12 of 12 people found the following review helpful
Yes, this is for real and not from some Marx Brothers movie....,
This review is from: Murder on the High C's (Audio CD)
The legendary Mrs. Florence Foster Jenkins "sings" her heart out on this CD. She does so with relish, verve and gusto but with a voice that your hair stand on end. Have a care and make very sure your cat or your dog are outside before tou pop this in your CD player.
I like a good laugh as much as the next man and yes, Mrs. Florence Foster Jenkins's musical offerings are so g*dawful bad it is almost unbelievably funny but....
But there is also the fact that the gormless creature herself apparently sincerely and steadfastly believed she possessed oodles of talent! She really was convinced that she was Maria Malibran, Giuditta Pasta, Jenny Lind and Dame Nellie Melba, all rolled into one.
Also, apparently, she never noticed or even suspected how cruelly her leg was being pulled by her "adoring audience". Admission to her few annual "recitals" in the foyer of the New York Ritz hotel was highly sought after.
This fact makes always makes me a bit uncomfortable when listening to Mrs. FFJ. On the one hand I can't help wincing and laughing to myself at her preposterous attempts at "diva-dom" and yet there's also that ever so slight frisson of guilty embarrassment of laughing at someone behind his, or in this case her, back. Which mostly isn't actually all that funny, but rather cheap and easy.

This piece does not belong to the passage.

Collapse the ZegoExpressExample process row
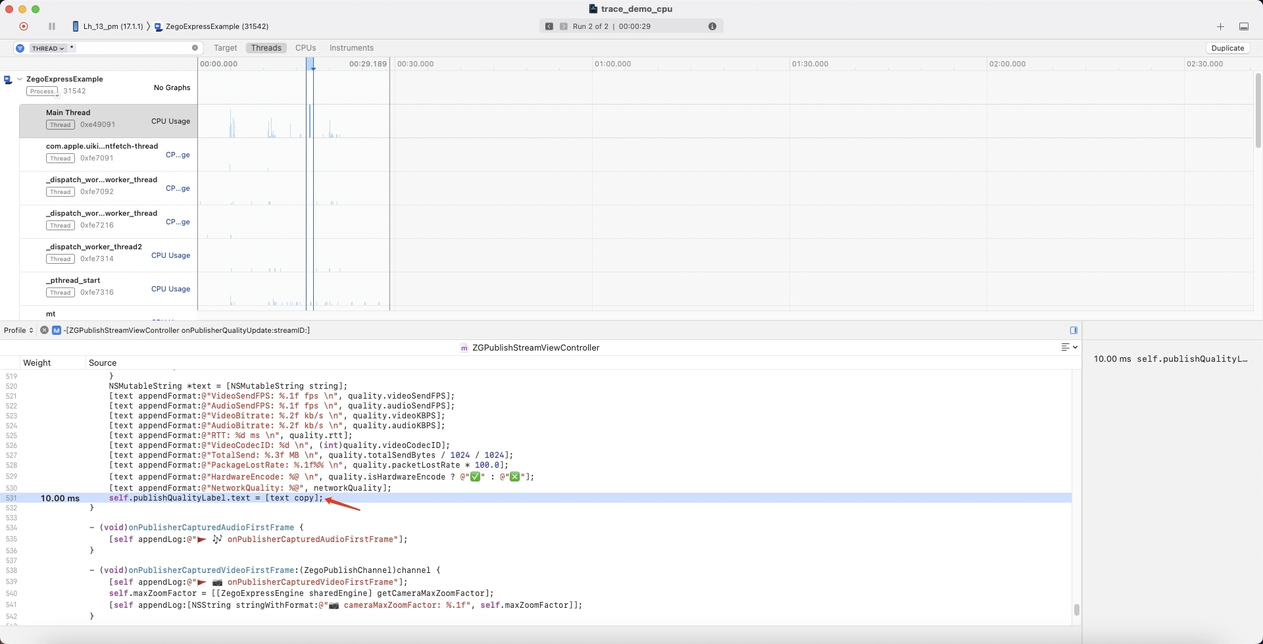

Someone close Mrs. FFJ ought off course to have had the balls to tell her to stop making such a ludicrous exhibition of herself. No one ever did and she happily lived on in her self-created and self-funded (thanks to inheriting a whopping great fortune) charade. It must have been very drôle to hear her and perhaps even more so to watch her.

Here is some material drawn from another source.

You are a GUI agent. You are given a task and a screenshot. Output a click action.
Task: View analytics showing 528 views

For during her recitals this portly and middle-aged lady dressed up in the most incredibly stereotypical and over-the-top Opera costumes: and the audience was treated to a parade of fantastic, beached whale-like Carmens, Brunhildes, Queens-of-the-Night-from-the-Magic-Flute, Greek godesses, Vestal virgins, Warrior princesses and so on.
Still, I do wonder: but didn't anyone in the audience find it the slightest bit painful or embarrassing, to make fun of the silly old moo?
On the other hand, she was fully compos mentis and willingly chose to make such a spectacle of herself for more than 30 years. She financed it all out of her own money, donated the substantial admission fees she reaped to various charities, along with great chunks of her inheritance. She did nobody any harm with her antics and did what few of us do: she lived out her dream of being a diva to the fullest of her abilities. There is much to admire in her attitude. Good for her!
Mrs. FFJ reminds me of those characters the great Margaret Dumont used to play in those '30s and '40s Marx Brothers comedies, you know the type: the rather stout, benign, rich, none too bright, hoity-toity dowager and socialite, who falls victim to the most relentless piss-taking by Groucho, Chico, Harpo, Sleepy, Dopey, Doc and Bashful.
So enjoy this, but spare a thought for Mrs. FFJ. People applauded her wildly, but laughed at her behind her back. Not very nice that. Bit cruel, even. I deducted one star for that.